Problem to solve
Without copying any picture, transcribe exactly the lines of the data below from the one containing "Instruction: Click the bold 命名虚拟机 heading" through the one containing "Viewport: 617px width, 364px height.".

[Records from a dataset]
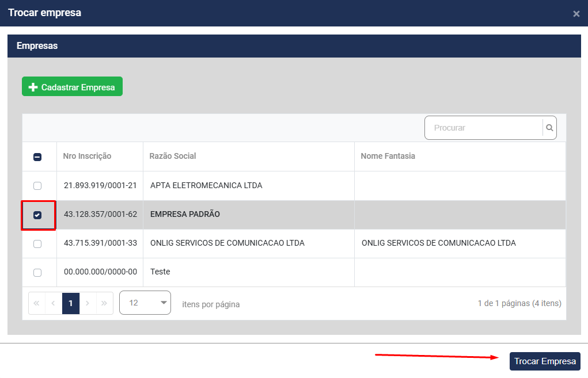Sort by Nome Fantasia column header
The width and height of the screenshot is (588, 378).
click(388, 156)
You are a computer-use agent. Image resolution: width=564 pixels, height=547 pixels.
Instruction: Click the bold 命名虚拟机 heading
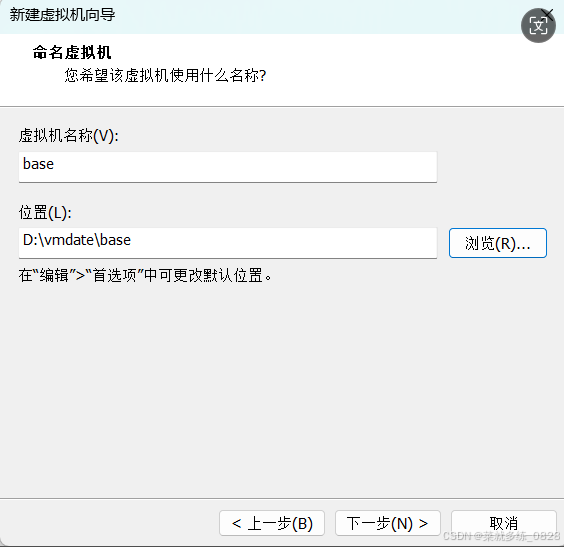tap(72, 53)
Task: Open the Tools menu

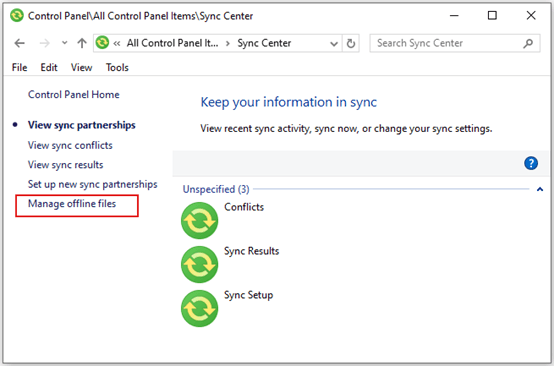Action: tap(117, 67)
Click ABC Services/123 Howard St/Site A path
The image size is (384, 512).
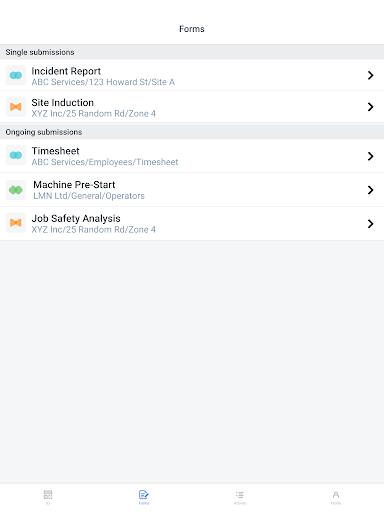point(103,82)
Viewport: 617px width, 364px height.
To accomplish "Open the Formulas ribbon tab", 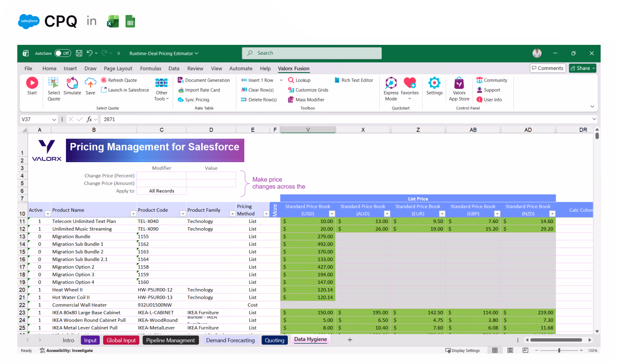I will [151, 68].
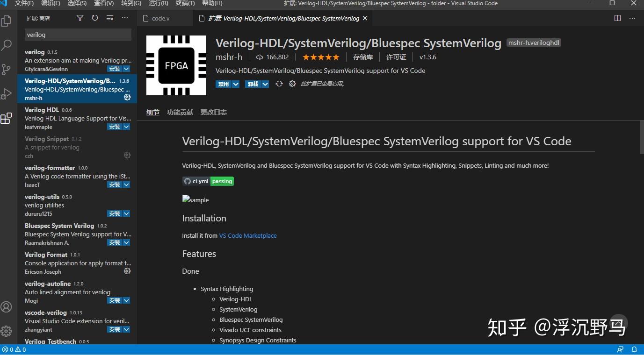The image size is (644, 355).
Task: Expand the uninstall button dropdown arrow
Action: (x=266, y=84)
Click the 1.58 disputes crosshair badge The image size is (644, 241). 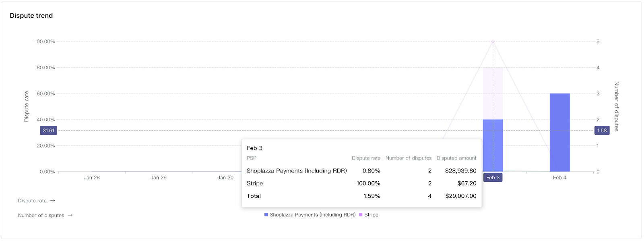click(602, 131)
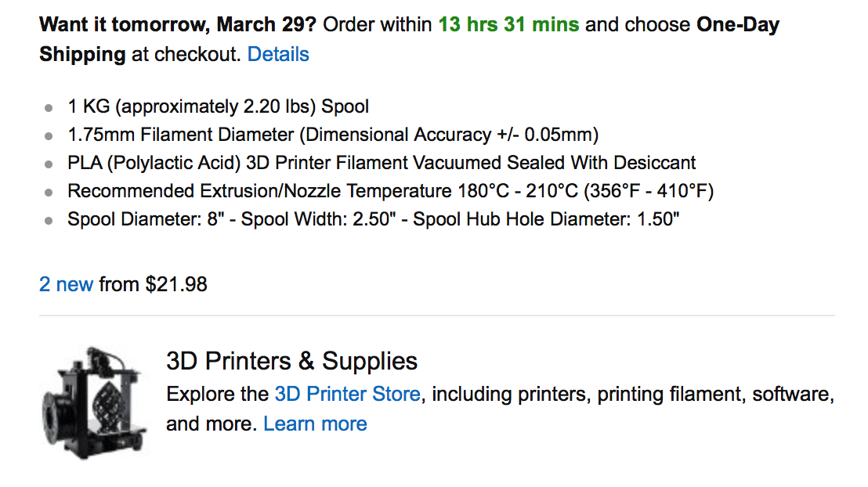Open the Details link for shipping
Screen dimensions: 868x487
coord(278,55)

Task output
Instruction: Click the bold 命名虚拟机 heading
tap(72, 53)
Task: Open the Tools menu

Action: tap(117, 67)
Click ABC Services/123 Howard St/Site A path
The image size is (384, 512).
point(103,82)
Viewport: 617px width, 364px height.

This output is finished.